====== WORKING DATA

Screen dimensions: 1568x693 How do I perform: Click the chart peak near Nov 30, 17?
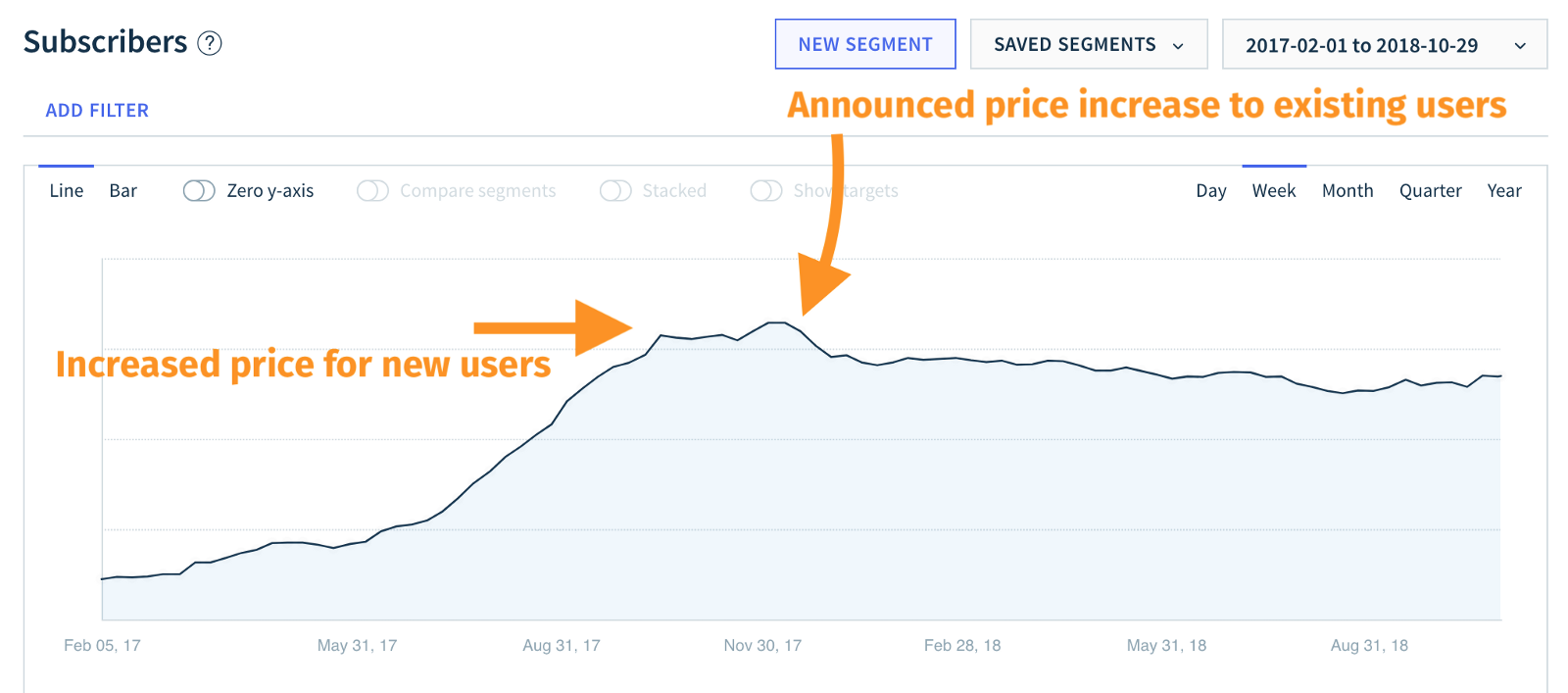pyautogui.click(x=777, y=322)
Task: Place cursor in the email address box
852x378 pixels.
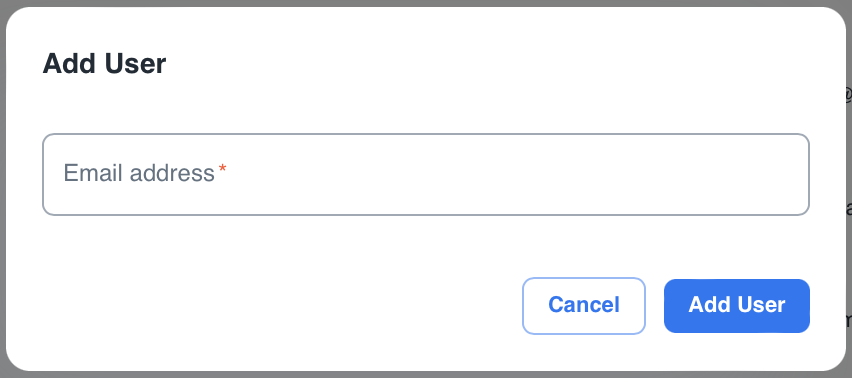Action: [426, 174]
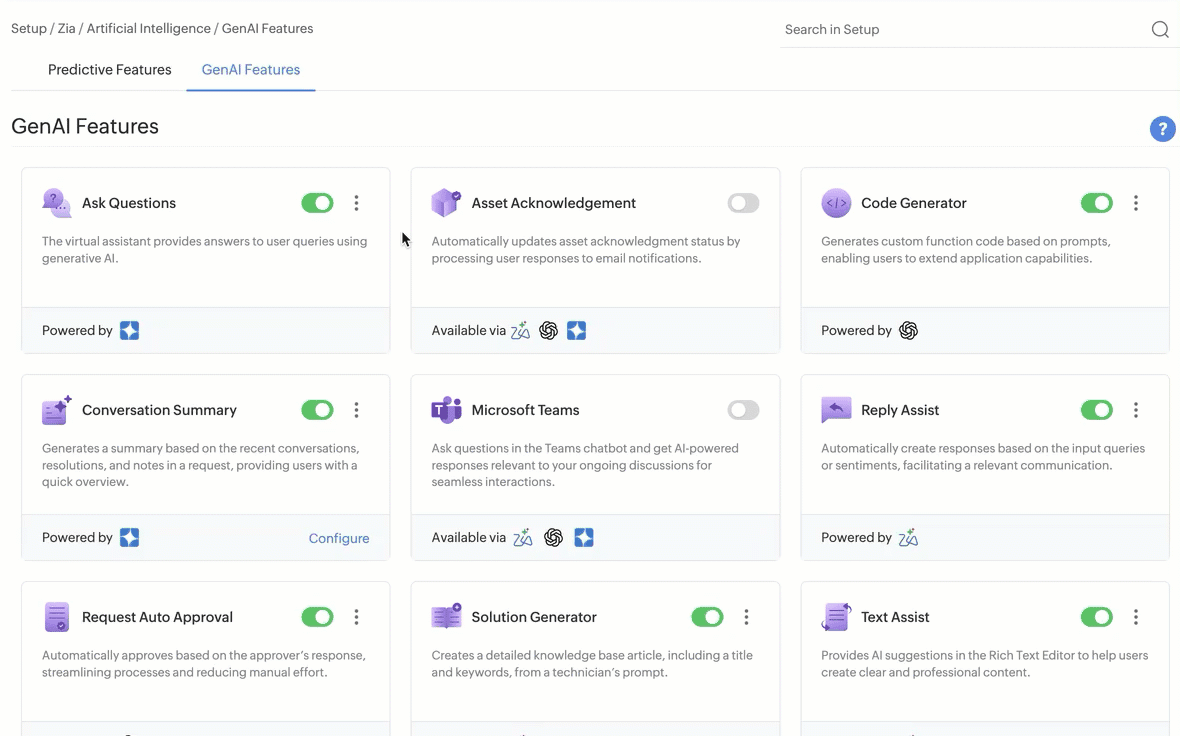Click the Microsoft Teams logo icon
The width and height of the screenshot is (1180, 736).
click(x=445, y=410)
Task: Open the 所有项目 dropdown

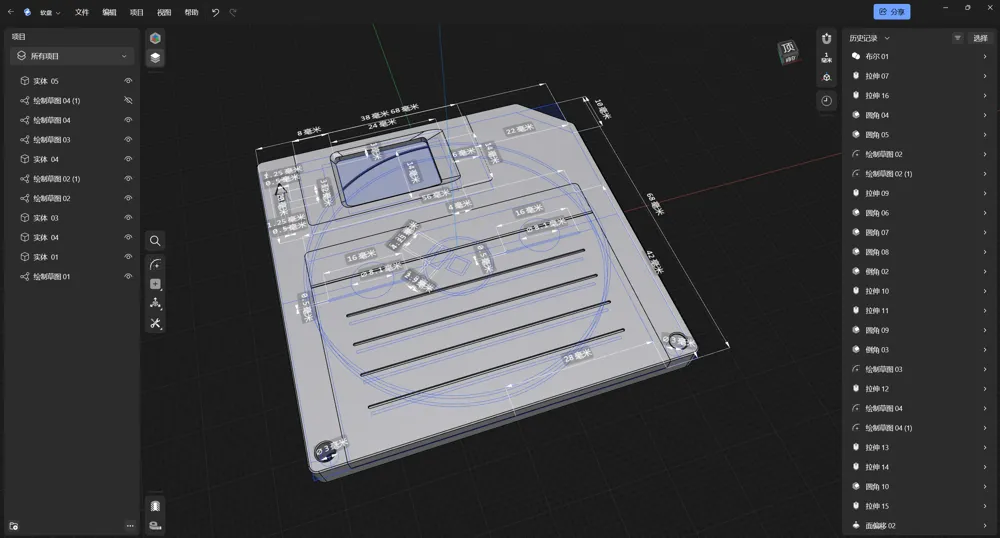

============
====== WORKING DATA

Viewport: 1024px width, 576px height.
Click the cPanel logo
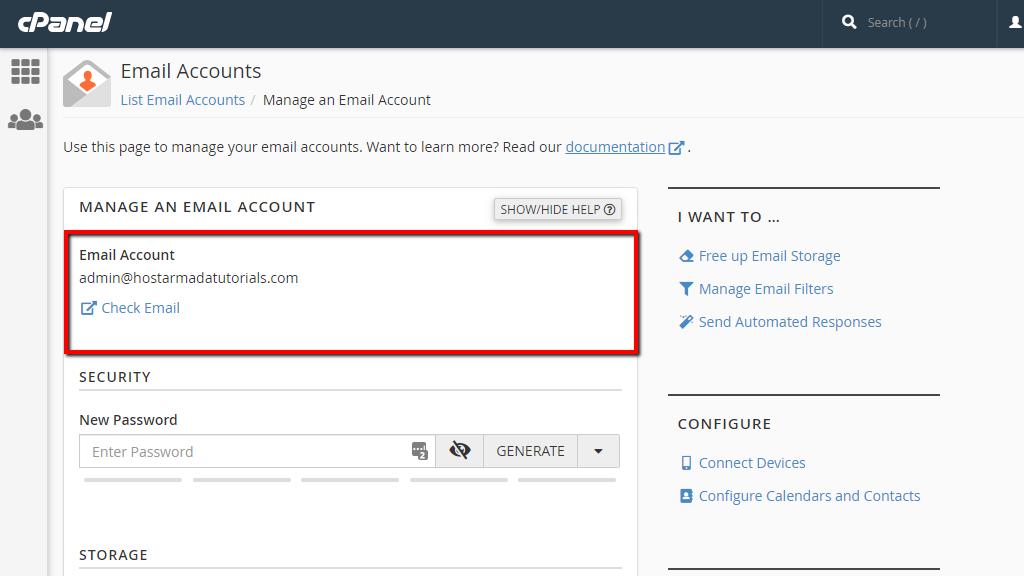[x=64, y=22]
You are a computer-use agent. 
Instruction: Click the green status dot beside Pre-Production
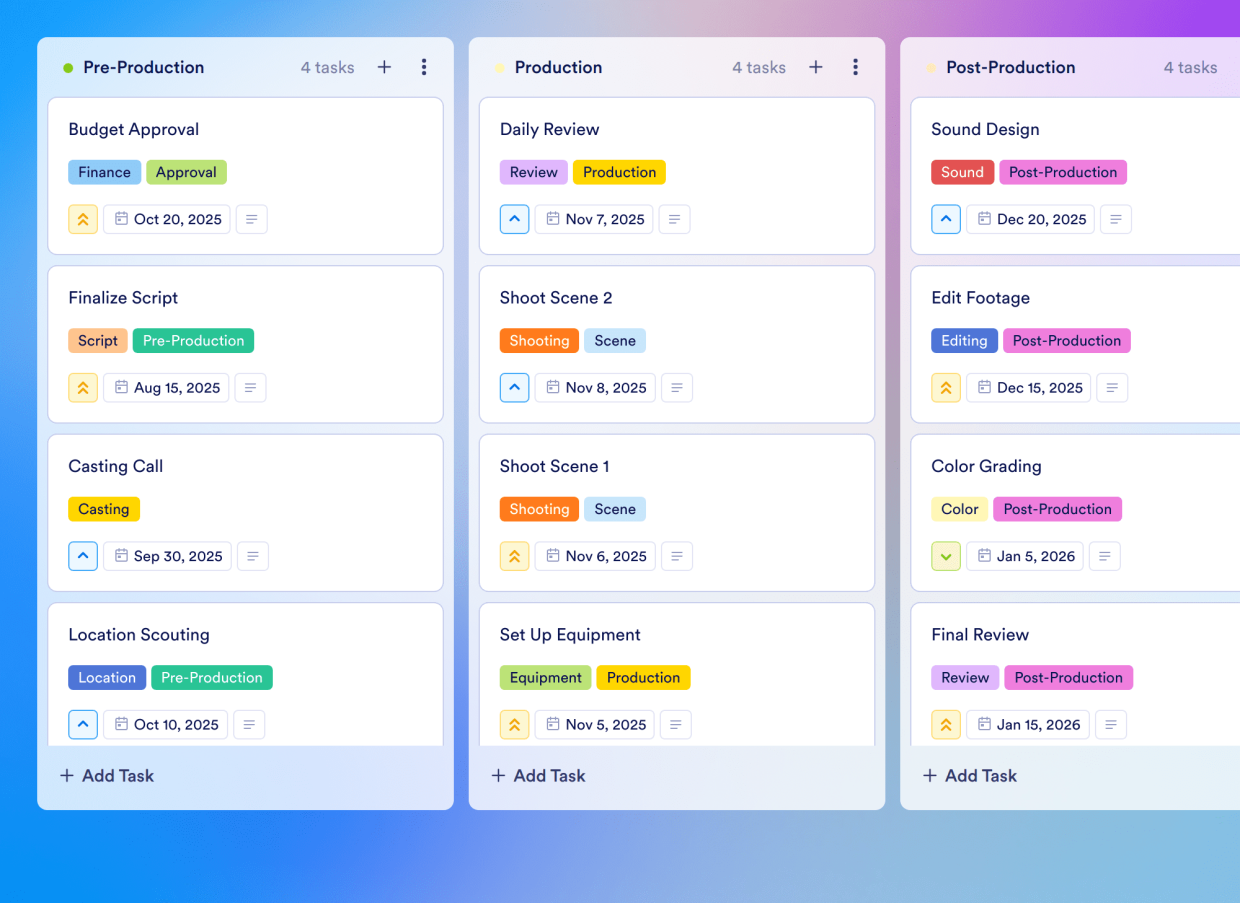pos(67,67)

============

Using the material above, copy every line in which the string "Task" occurs.

Task: Place cursor in the email address box
Task: Open the 所有项目 dropdown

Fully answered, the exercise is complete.